Guayaquil como muchas ciudades encarna promesas. Unas cumplidas, otras por realizar. Las cumplidas, sin duda, han dependido del carácter emprendedor y tesonero del guayaquileño y me refiero al que nació aquí, como al foráneo que decidió venir y al que por el albur del destino llegó y se quedó, sin dejar de amar sus orígenes. Seguramente muchos de los foráneos fueron cautivados por el espíritu citadino alegre, de libertad y lucha; de invitación integradora con espontánea amistad. Todo ello flota en la atmósfera guayaquileña.
Guayaquil ha sido y es creatividad, vocación cosmopolita, compromiso de trabajo fecundo, altruismo y solidaridad, conjugados en un ambiente de paz, logrado en la integración de los inmigrantes de otras provincias. El malecón sur y las calles Pichincha, Pedro Carbo, Eloy Alfaro y sus intersecciones 10 de Agosto, Sucre y Colón son mudos testigos de la labor empresarial de esos inmigrantes. Me refiero al orense, esmeraldeño, fluminense, riobambeño, manabita y ambateño, entre los más numerosos. Al observar el conglomerado diverso, también pienso en las colonias libanesa, china, catalana, italiana y, por cierto, en la colombiana de las últimas décadas. Todos asumieron el pacto no escrito con el progreso individual y de la ciudad, para visibilizarla ante los ojos del mundo.

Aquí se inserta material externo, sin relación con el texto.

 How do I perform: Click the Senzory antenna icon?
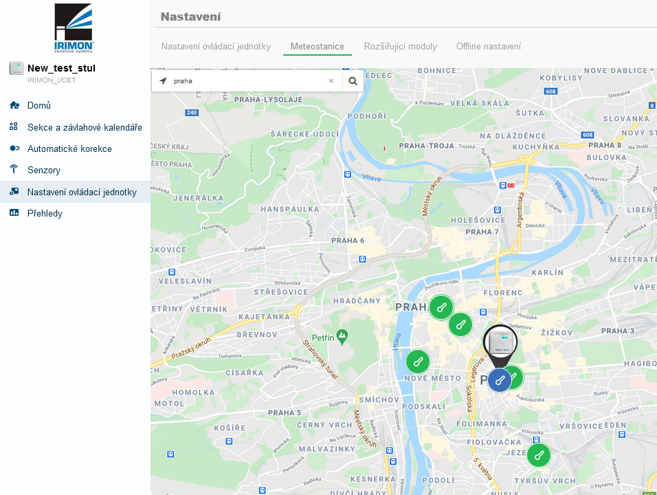pos(14,170)
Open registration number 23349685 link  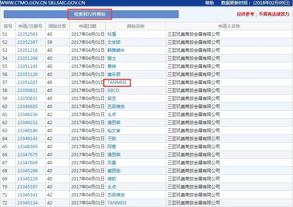click(x=27, y=107)
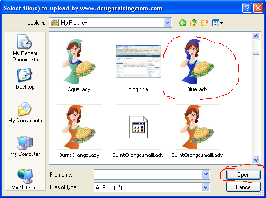The image size is (266, 198).
Task: Open My Recent Documents shortcut
Action: (25, 49)

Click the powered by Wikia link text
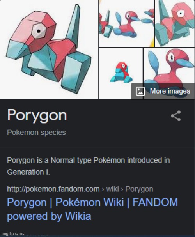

Tal vez esa fue la visión de Bolívar en su carta del 21 de junio de 1822 a Santander (35 días antes del encuentro con San Martín), cuando lo alertó de la importancia de Guayaquil, como razón para anexarla a Colombia y no renunciar a ella. Ya entonces Guayaquil era promesa de defensa vehemente del derecho de las personas a expresarse; y por ende, a dar la bienvenida a las ideas y su debate.